Your result should be every line of the records below that contains the word "showing".

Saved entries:
------------------------------------------------

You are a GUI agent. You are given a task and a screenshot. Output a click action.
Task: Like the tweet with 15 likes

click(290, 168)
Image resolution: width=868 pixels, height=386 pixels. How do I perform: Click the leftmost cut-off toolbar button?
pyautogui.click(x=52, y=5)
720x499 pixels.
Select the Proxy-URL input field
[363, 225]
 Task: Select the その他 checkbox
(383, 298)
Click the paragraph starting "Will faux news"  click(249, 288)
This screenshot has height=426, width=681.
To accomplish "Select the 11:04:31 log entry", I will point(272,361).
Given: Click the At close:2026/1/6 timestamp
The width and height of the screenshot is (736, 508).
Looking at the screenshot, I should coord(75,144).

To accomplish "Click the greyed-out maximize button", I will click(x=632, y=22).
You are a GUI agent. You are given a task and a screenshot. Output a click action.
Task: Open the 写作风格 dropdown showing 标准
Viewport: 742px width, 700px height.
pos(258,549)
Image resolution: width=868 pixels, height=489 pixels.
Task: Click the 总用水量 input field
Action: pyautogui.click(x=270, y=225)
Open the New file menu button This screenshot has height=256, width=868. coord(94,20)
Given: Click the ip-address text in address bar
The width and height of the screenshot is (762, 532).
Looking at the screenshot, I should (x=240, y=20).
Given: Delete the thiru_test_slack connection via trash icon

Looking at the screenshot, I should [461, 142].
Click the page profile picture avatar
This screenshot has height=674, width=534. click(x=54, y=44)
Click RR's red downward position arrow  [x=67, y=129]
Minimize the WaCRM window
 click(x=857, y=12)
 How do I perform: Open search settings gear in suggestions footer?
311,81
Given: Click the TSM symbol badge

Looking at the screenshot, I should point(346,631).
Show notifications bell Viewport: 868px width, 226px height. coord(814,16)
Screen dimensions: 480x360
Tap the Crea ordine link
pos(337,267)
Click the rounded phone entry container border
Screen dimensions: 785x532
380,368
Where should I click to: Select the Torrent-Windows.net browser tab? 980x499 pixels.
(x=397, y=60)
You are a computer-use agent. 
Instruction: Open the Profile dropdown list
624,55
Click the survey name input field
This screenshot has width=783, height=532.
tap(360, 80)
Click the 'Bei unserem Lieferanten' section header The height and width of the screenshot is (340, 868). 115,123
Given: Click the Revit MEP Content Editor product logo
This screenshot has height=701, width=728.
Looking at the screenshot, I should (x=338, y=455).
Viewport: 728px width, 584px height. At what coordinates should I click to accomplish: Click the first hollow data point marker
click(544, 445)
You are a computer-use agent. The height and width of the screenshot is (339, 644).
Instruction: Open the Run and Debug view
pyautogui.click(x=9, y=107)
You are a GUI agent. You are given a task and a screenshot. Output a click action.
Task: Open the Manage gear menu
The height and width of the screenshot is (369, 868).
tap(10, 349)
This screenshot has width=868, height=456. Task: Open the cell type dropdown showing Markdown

------------------------------------------------

### SOLUTION BELOW
Task: Open the 写作风格 dropdown showing 标准
This screenshot has width=868, height=456. Task: Open the cell type dropdown showing Markdown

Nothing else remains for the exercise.